Related documentation:
- Observability Requirements
- Monitoring Standards
- Logging Standards
- Metrics Standards
- Alerting Standards
- Dashboards
Resilience and Recovery
Platforms should have defined and tested recovery capabilities.
This includes:
- Backup processes.
- Disaster recovery procedures.
- Recovery testing.
- Dependency mapping.
- Failure scenarios.
Related documentation:
Documentation
Operational knowledge must be transferred from delivery teams to SRE.
Documentation should include:
- Architecture information.
- Deployment procedures.
- Known issues.
- Dependencies.
- Operational procedures.
- Troubleshooting guidance.
Related documentation:
Working With SRE During Delivery
Delivery teams should engage SRE as a partner rather than a final approval stage.
Effective collaboration includes:
- Involving SRE in relevant technical discussions.

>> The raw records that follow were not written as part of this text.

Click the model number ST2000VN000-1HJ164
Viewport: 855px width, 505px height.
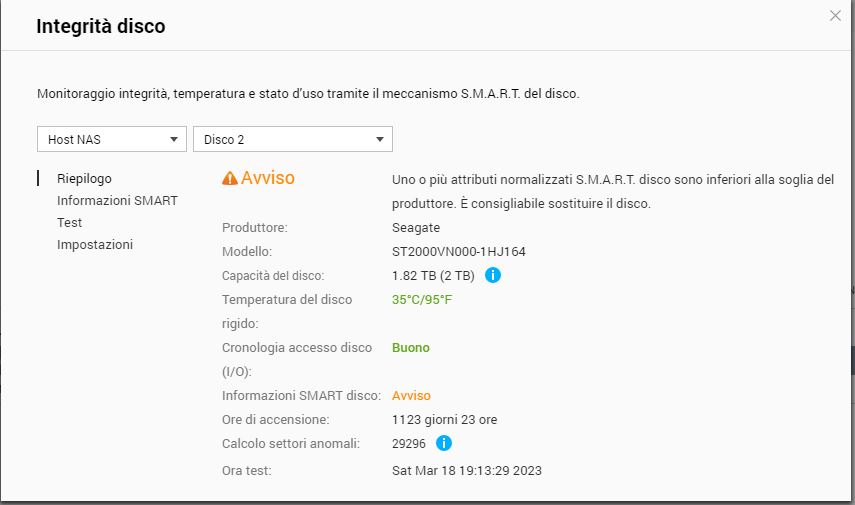coord(458,252)
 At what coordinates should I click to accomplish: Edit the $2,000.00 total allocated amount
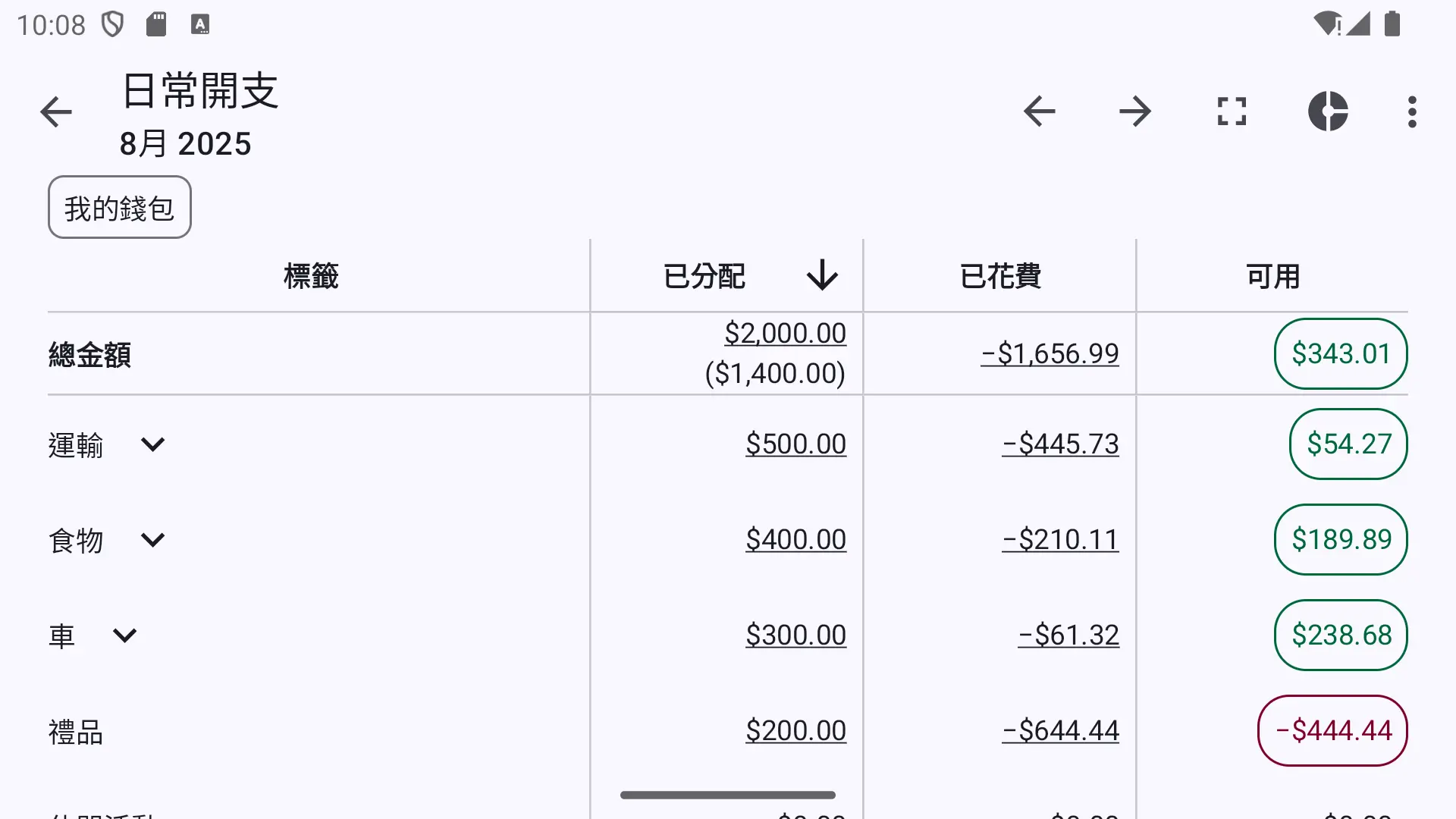coord(785,334)
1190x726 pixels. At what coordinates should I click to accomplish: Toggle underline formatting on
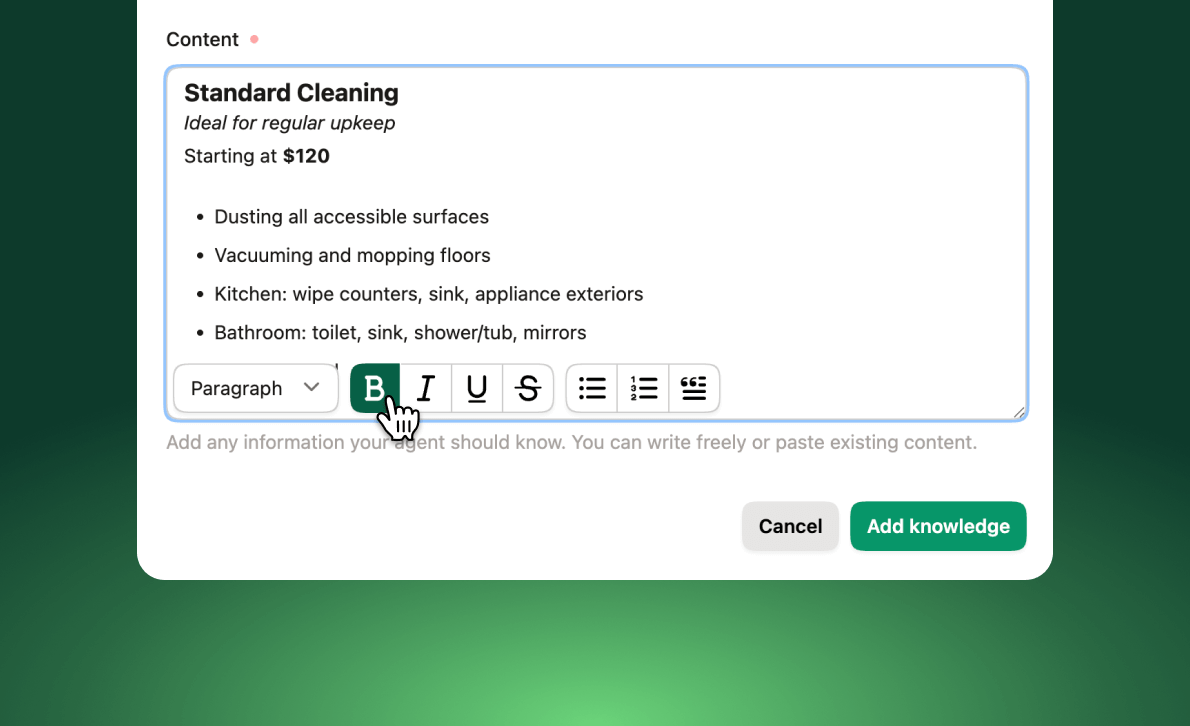coord(476,388)
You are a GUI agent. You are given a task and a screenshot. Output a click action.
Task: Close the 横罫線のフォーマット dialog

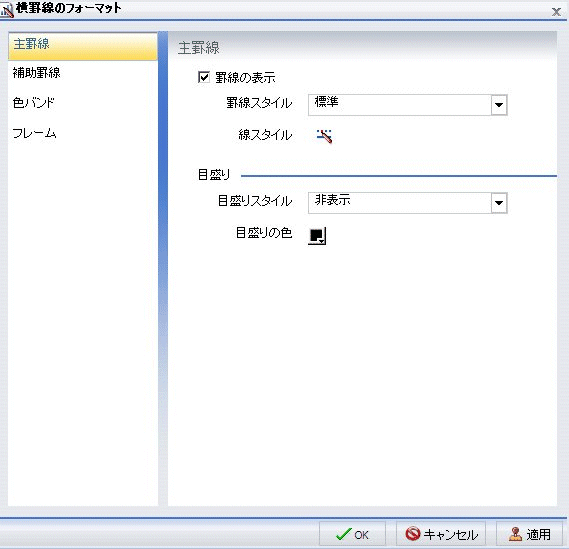pyautogui.click(x=556, y=12)
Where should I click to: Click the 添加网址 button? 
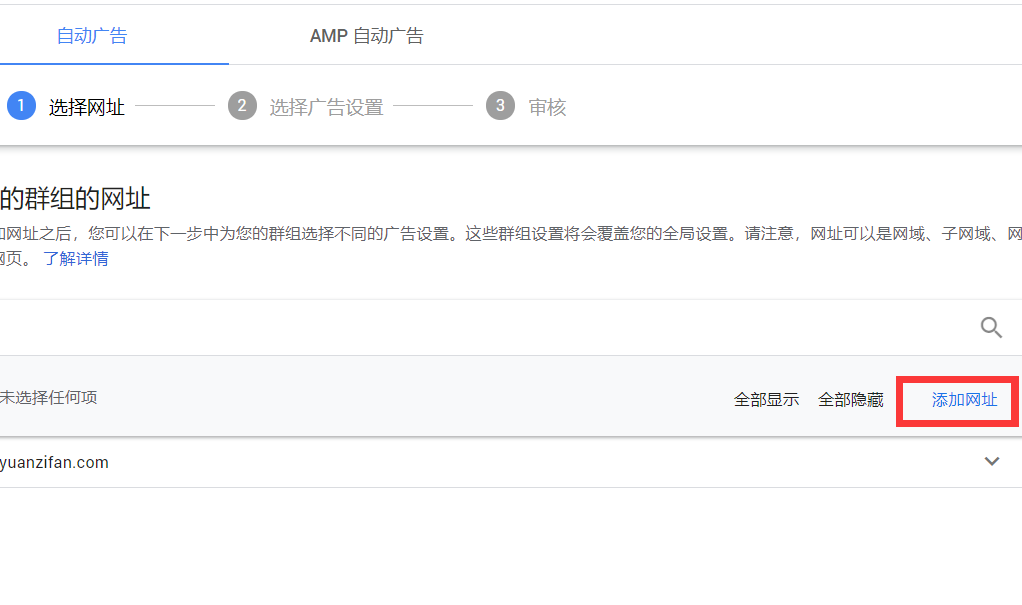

- Sharing planned platform changes.
- Discussing operational risks early.
- Reviewing production readiness throughout delivery.
- Addressing identified gaps before handover.
SRE assessments should be viewed as an opportunity to identify risks before they affect production operation.
Common Delivery Pitfalls
The following patterns commonly create challenges during transition into SRE:
Bringing SRE in too late
When SRE involvement begins close to go-live, there is often insufficient time to address operational gaps.
Treating production readiness as optional
A platform that works functionally but lacks operational maturity creates additional risk after handover.
Limited knowledge transfer
A single handover session does not provide enough context for SRE to confidently operate a complex platform.
Unclear ownership after go-live
Responsibilities between delivery teams, SRE and client teams should be understood before operational ownership transfers.
Uncommunicated changes
SRE must understand planned releases, infrastructure changes and operational events to provide effective support.
Delivery Team Checklist
Before transition into SRE, delivery teams should confirm:
- SRE has been engaged early enough to provide operational input.
- Production readiness requirements have been reviewed.
- Monitoring and observability are implemented.
- Disaster recovery processes have been tested.
- Operational documentation is complete.
- Required access has been provided.
- Knowledge transfer has taken place.
- Support responsibilities are understood.
- Outstanding risks have identified owners.
- Hypercare activities are planned.
Summary
Delivery teams have a significant influence on the long-term success of SRE services.
The quality of the transition into SRE is determined by decisions made throughout the delivery lifecycle, not only by the activities performed during handover.
By involving SRE early, building production-ready platforms and supporting a structured transition, delivery teams enable services that are easier to operate, more reliable and better positioned for long-term success.